Elucidating the Mechanism of Efficient Eu(III) and Yb(III) Sensitisation from a Re(I) Tetrazolato Triangular Assembly

The reaction of Re(CO)5Br with deprotonated 1H-(5-(2,2 ':6 ',2 ''-terpyridine)pyrid-2-yl)tetrazole yields a triangular assembly formed by tricarbonyl Re(I) vertices. Photophysical measurements reveal blue-green emission with a maximum at 520 nm, 32 % quantum yield, and 2430 ns long-lived excited state decay lifetime in deaerated dichloromethane solution. Coordination of lanthanoid ions to the terpyridine units red-shifts the emission to 570 nm and also reveals efficient (90 %) and fast sensitisation of both Eu(III) and Yb(III) at room temperature, with a similar rate constant kET on the order of 107 s-1. Efficient sensitisation of Eu(III) from Re(I) is unprecedented, especially when considering the close proximity in energy between the donor and acceptor excited states. On the other hand, comparative measurements at 77 K reveal that energy transfer to Yb(III) is two orders of magnitude slower than that to Eu(III). A two-step mechanism of sensitisation is therefore proposed, whereby the rate-determining step is a thermally activated energy transfer step between the Re(I) centre and the terpyridine functionality, followed by rapid energy transfer to the respective Ln(III) excited states. At 77 K, the direct Re(I) to Eu(III) energy transfer seems to proceed via a ligand-mediated superexchange Dexter-type mechanism.

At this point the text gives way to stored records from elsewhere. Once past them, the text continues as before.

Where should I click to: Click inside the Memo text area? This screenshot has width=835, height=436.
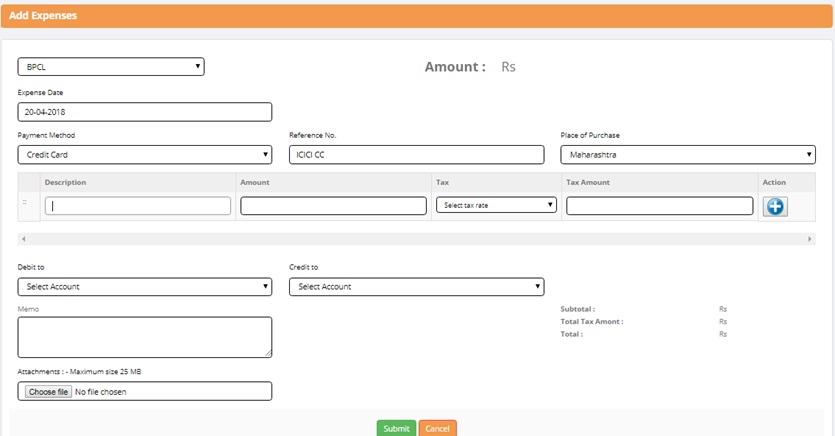coord(144,337)
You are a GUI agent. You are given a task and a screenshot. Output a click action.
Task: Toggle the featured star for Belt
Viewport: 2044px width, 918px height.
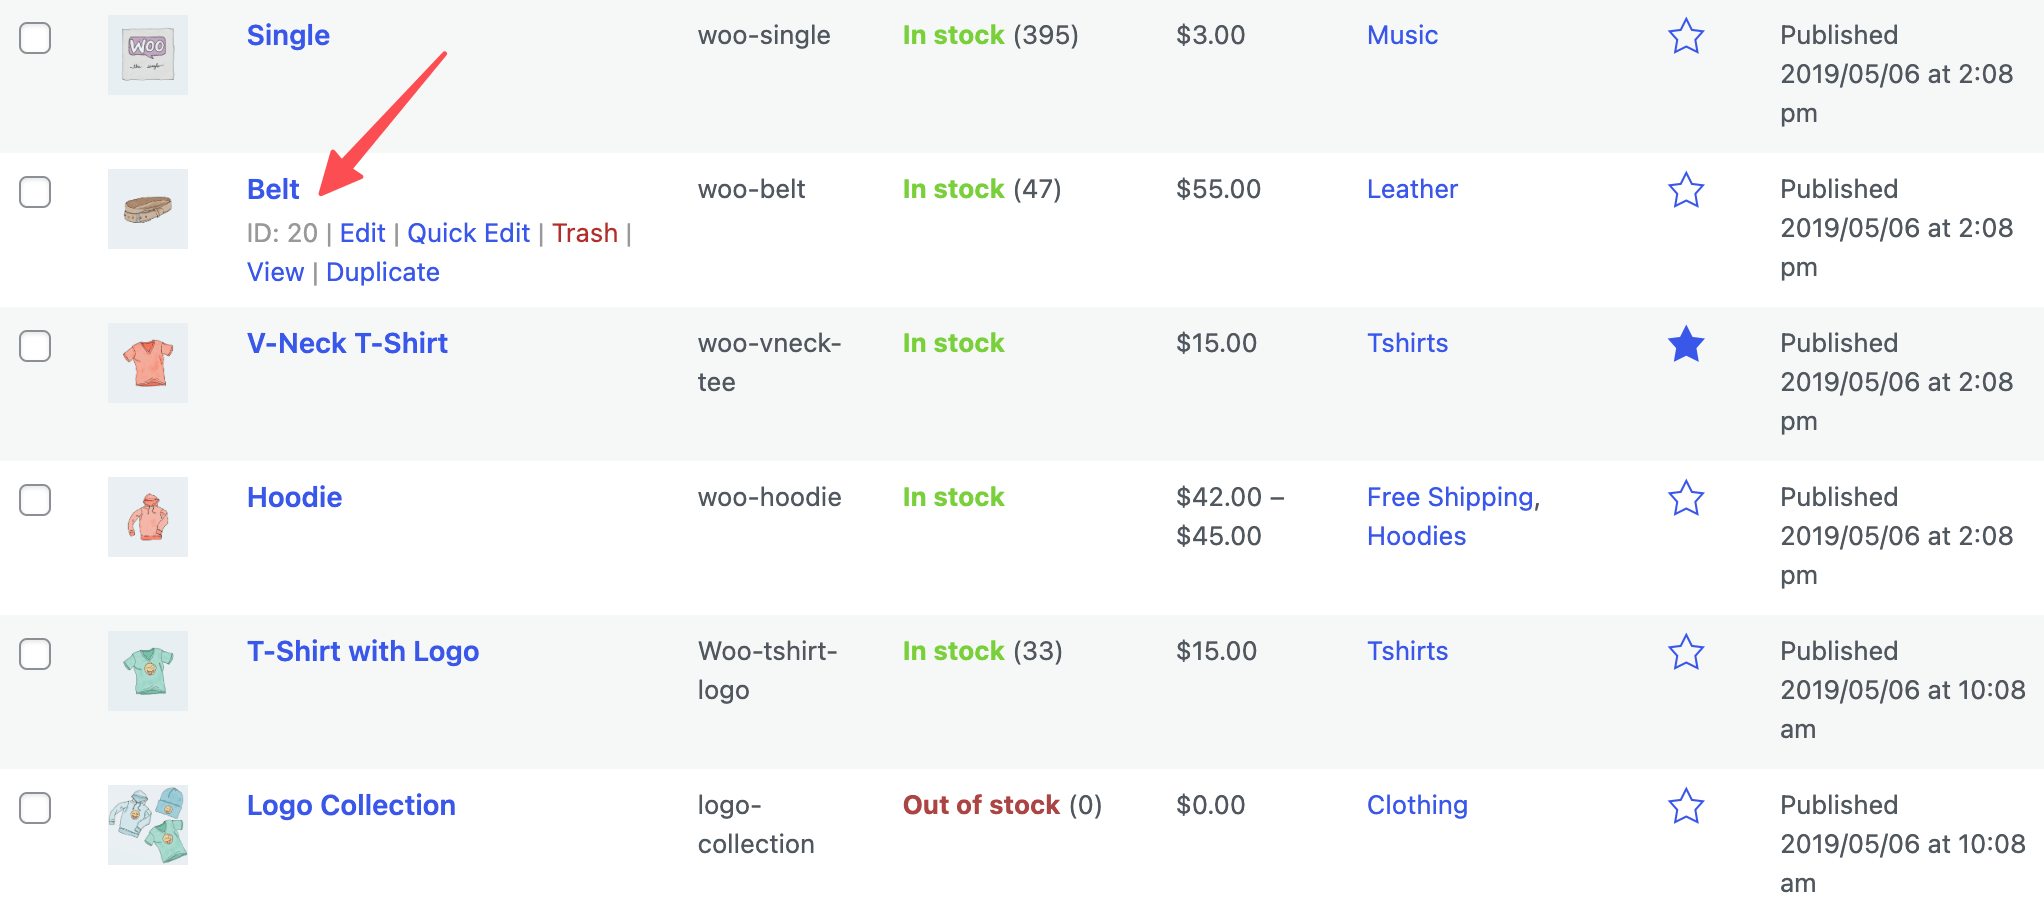click(x=1686, y=190)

A triangular assembly featuring three Re(I) and three Eu(III) centres displays an unprecedented sensitisation efficiency, around 90 %, whereby the metal-to-ligang charget transfer excited state of the Re(I) complex acts as a sensitiser for the Eu(III) emission. Spectroscopic investigation reveals that the sensitisation proceeds via a thermally activated two-step mechanism involving the bridging terpyridine ligand, and provides new insights for the design of d-f assemblies with efficient luminescent properties.